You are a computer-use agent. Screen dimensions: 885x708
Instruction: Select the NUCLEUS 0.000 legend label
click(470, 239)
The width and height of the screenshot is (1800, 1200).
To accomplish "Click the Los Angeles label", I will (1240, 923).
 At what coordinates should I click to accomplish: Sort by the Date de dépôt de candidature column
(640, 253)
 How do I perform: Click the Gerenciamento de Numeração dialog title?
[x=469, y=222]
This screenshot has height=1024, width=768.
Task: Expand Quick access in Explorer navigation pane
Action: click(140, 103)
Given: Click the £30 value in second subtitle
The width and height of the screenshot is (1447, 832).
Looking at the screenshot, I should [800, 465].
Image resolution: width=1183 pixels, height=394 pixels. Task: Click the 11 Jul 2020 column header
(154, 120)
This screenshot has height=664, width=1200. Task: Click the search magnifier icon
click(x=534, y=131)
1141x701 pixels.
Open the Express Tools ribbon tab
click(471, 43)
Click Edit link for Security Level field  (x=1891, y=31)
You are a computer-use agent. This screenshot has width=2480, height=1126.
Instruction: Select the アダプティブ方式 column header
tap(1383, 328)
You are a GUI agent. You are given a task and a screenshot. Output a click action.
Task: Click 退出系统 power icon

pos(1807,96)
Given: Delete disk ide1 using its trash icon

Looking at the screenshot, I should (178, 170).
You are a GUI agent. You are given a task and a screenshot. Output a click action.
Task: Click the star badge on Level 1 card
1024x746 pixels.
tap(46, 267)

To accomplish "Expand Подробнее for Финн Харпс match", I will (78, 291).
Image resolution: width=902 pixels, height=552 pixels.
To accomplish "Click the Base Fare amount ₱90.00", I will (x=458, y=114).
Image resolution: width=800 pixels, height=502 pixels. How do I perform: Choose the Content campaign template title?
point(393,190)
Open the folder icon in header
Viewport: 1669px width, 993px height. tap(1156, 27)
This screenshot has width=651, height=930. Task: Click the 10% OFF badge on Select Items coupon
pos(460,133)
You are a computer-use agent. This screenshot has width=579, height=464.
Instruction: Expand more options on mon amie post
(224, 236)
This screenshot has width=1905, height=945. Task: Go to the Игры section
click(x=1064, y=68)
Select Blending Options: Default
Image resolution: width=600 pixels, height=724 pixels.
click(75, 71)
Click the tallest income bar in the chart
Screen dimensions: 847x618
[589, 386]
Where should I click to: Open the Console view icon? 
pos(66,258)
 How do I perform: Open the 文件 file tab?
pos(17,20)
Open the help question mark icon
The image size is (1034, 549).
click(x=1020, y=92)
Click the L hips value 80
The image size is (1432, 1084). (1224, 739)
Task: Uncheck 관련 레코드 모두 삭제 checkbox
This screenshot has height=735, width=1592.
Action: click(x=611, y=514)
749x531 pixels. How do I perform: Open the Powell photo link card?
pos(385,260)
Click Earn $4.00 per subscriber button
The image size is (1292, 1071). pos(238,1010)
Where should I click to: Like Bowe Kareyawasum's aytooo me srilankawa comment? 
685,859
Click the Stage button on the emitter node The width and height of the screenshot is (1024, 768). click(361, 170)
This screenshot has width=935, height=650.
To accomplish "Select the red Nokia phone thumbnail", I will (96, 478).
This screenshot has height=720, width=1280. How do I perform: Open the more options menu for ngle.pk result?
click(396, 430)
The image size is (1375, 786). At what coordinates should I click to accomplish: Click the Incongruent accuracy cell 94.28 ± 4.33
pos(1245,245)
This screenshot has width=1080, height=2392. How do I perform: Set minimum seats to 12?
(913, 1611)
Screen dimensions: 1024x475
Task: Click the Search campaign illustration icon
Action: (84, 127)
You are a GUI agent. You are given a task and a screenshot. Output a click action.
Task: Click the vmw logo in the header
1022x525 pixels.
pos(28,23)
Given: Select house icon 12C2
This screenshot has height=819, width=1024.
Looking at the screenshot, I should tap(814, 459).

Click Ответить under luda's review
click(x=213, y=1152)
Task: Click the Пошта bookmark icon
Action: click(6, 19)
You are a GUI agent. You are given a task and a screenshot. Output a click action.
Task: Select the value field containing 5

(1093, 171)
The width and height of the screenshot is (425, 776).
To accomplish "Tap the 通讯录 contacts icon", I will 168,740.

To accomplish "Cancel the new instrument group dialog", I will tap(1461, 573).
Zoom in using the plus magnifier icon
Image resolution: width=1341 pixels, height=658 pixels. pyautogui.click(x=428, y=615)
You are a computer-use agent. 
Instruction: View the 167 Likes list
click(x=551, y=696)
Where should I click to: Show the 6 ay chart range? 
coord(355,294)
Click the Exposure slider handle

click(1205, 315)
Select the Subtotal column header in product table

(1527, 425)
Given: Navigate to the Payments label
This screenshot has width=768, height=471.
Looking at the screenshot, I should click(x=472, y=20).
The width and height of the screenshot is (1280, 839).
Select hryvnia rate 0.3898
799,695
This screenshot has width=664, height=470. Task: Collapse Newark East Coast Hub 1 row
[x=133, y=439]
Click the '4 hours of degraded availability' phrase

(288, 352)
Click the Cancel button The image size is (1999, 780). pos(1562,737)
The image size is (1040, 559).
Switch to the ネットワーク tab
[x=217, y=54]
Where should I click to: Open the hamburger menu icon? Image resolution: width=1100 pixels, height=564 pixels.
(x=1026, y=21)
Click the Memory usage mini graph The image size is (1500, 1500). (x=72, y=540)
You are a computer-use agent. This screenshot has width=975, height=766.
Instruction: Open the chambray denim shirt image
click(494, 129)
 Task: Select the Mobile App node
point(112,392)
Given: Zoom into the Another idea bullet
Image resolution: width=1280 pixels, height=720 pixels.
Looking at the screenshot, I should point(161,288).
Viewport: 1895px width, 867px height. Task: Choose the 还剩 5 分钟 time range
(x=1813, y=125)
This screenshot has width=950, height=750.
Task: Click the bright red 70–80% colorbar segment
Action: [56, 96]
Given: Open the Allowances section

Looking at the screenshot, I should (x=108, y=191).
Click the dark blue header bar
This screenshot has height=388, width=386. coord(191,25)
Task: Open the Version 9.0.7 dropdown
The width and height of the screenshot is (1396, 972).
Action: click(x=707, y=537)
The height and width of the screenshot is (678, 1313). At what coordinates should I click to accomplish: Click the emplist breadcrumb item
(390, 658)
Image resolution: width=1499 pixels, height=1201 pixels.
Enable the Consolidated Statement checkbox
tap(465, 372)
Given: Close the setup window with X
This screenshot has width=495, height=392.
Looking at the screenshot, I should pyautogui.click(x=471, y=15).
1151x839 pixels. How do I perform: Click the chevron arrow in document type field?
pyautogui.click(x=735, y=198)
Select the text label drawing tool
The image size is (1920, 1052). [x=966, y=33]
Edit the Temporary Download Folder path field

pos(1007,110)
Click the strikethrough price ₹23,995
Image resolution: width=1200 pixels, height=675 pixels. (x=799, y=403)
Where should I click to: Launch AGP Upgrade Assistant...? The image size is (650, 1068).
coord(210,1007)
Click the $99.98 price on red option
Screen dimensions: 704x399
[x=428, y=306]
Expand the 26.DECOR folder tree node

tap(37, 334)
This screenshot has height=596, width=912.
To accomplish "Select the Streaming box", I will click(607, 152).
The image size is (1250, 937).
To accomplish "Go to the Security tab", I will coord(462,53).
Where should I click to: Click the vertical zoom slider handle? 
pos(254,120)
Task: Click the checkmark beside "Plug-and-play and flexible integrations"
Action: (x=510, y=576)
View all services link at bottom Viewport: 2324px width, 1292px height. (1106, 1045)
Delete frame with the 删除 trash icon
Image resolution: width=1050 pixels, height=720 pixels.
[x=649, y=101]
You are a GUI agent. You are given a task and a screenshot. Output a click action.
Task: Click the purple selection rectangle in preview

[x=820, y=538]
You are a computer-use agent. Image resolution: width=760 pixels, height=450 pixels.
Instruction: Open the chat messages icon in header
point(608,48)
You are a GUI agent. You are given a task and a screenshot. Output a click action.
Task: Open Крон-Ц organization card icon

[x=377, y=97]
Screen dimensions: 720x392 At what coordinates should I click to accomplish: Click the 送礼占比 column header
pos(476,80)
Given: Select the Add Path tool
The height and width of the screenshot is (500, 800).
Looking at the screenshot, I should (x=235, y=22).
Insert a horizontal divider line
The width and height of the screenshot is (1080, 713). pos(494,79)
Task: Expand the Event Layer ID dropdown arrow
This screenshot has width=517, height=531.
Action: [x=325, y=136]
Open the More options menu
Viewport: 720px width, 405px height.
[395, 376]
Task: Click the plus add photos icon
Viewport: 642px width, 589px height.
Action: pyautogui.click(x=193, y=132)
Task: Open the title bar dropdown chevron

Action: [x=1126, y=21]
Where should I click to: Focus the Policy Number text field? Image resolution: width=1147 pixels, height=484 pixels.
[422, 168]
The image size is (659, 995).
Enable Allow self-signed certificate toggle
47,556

Problem to solve -> Search the listing for "Level" and show every line where it occurs.

Solved exercise ->
Click Edit link for Security Level field  (x=1891, y=31)
Task: Click the star badge on Level 1 card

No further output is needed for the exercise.